Facial Amphiphile-Modified Lipids Highly Sensitize Liposomes toward Secretory Phospholipase A 2 .

Upregulated secretory phospholipase A ₂ (sPLA ₂ ) in tumors has been proposed as a stimulus to trigger drug release from liposomes for therapeutic effects. However, the current strategy for developing sPLA ₂ -responsive liposomes merely considering substrate preference suffers from limited membrane disruptive effects induced by enzymatic hydrolysis and safety issues resulting from the overuse of sPLA ₂ -preferred lipids.
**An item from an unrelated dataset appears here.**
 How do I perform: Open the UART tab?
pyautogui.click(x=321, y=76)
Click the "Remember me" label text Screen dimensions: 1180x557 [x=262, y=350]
Here, a membrane-destabilizing mechanism based on enzymatic extraction and the transition of facial amphiphiles (FAs) within lipid membranes was introduced. Enzymatic degradation of FA-modified lipids, a process involving substrate extraction of lipids from membranes and cleavage of sn-2 ester bonds by sPLA ₂ , rotation, and interface settling of detached FAs, caused tremendous efflux of payloads from liposomes, termed the SECRIS effect. In the presence of sPLA ₂ , oxaliplatin (L-OHP) loaded liposomes containing FA-modified lipids showed enhanced drug release, comparable in vitro cytotoxicity, and excellent in vivo antitumor efficacy and reduced adverse syndromes in Colo205-bearing mice compared to conventional sPLA ₂ -labile formulations. The discovery of the SECRIS effect creates a new pathway to engineer liposome platforms for the treatment of sPLA ₂ -positive tumors.